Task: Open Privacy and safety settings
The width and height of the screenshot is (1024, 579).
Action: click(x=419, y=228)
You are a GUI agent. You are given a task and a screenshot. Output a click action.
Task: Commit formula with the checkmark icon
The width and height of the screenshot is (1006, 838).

————

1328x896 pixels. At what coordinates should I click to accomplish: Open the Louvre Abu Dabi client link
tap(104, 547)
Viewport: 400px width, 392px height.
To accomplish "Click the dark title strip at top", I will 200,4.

————

# What is required:
Collect every line from the entries above that contains the string "width", treating uppercase and lowercase letters as different.

# Solution for this task:
The width and height of the screenshot is (1024, 579).
The width and height of the screenshot is (1006, 838).
Viewport: 400px width, 392px height.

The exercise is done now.